Selection, retention and destruction

Nobody knows exactly what data is going to be wanted or needed in the future, but you need to consider what should/has to be kept, and what can or should be deleted or disposed of.

Why select and appraise

It is not possible for all digital data to be kept forever but outside the archive and library communities there is no widespread recognition of the need to select data for curation. Instead there is a view that "storage is cheap so why don’t we just decide to keep everything". While that may in theory be technologically possible in practice there are four main objections to this view:

  1. Digital content expands. And "…if the growth of content (per byte or per object) keeps pace with the declining cost [of storage], then the real cost of keeping everything may actually be the same as it is now, or higher".
  2. Backup and mirroring increases costs. No digital preservation approach can survive without appropriate mirroring and backup systems. This instantly increases the storage cost by at least a factor of two.
  3. Discovery gets harder. Keeping everything means that the noise to signal ratio of searches will be high, requiring additional individual effort to ascertain which data is the intended target of a search.
  4. Managing and preserving is expensive. We must consider the cost of creating and managing preservation metadata, and the cost of preservation actions on data that does need to be retained.

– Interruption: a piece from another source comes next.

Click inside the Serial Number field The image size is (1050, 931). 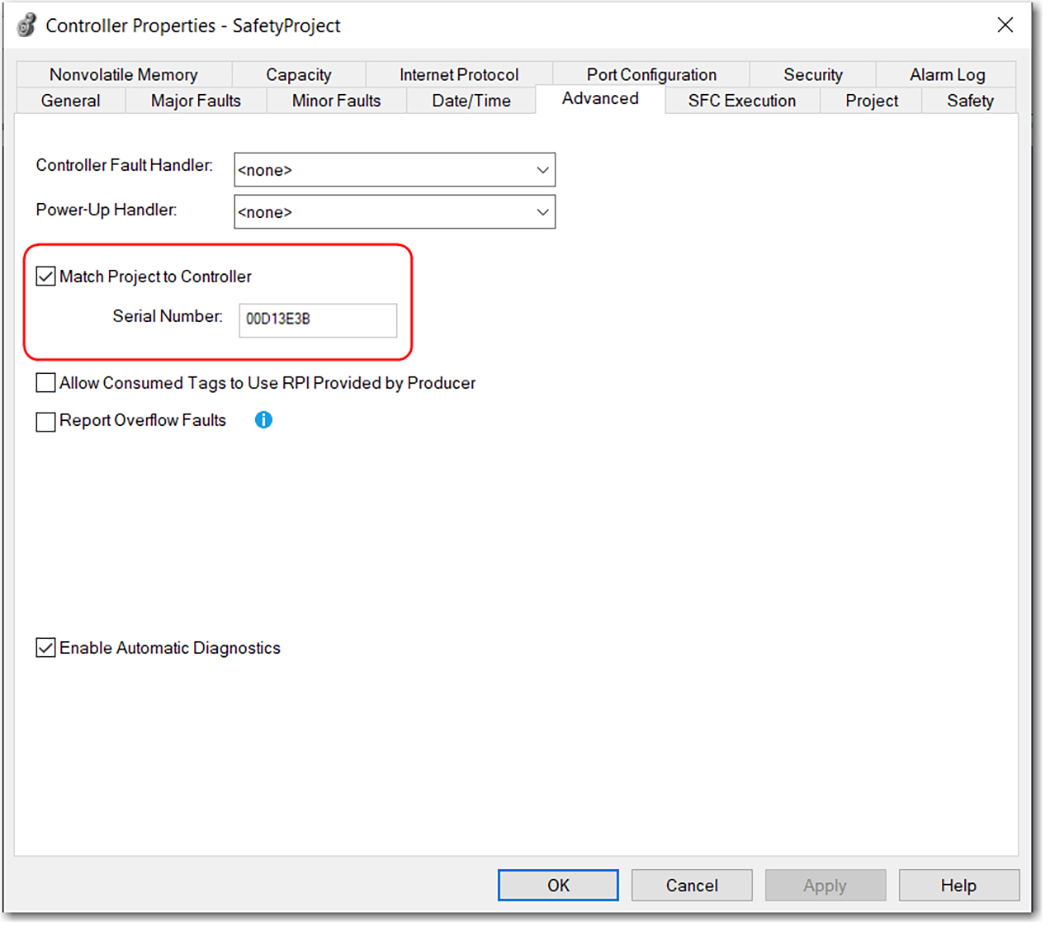point(317,320)
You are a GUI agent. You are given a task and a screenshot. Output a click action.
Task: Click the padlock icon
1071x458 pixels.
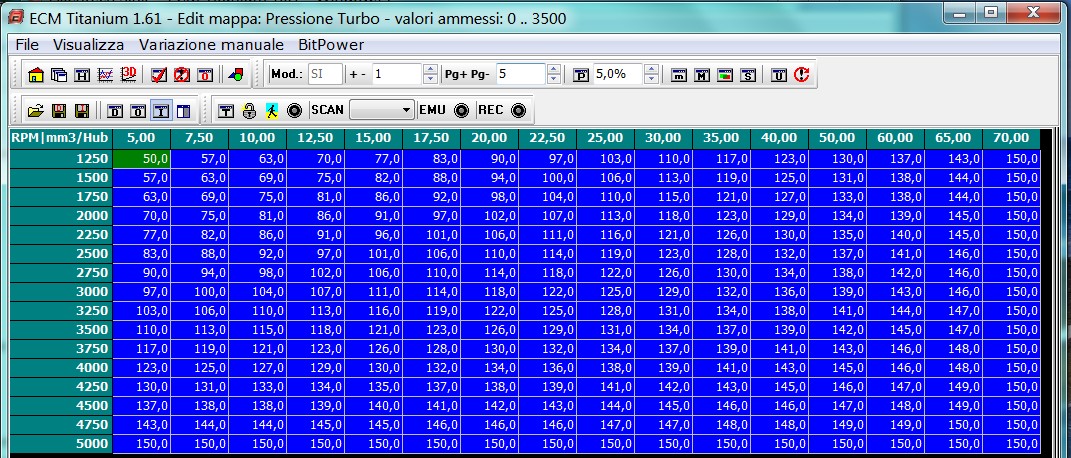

From Appraise and Select Research Data for Curation – DCC and Australian National Data Service

Checklist

  • What data does my funder require me to keep?
  • What data does the university require me to keep?
  • What does legislation require me to keep or destroy (see Data Protection Act principles - “Personal data processed for any purpose or purposes shall not be kept for longer than is necessary for that purpose or those purposes”).
  • Is this data 'vital' to the project or organisation?
  • Do I have the legal and intellectual property rights to keep and re-use this data? If not, can these be negotiated?
  • Is there sufficient documentation to explain the data, and allow the data or record to be found wherever it ends up being stored?
  • If I need to pay to keep the data, can I afford it?
  • Is the data transient/transitory?
  • Ensure that what you keep is well documented – will anyone know what it is?
  • Store, name and organise appropriately – consider for example what will happen when you leave and the data is left for others to manage and use.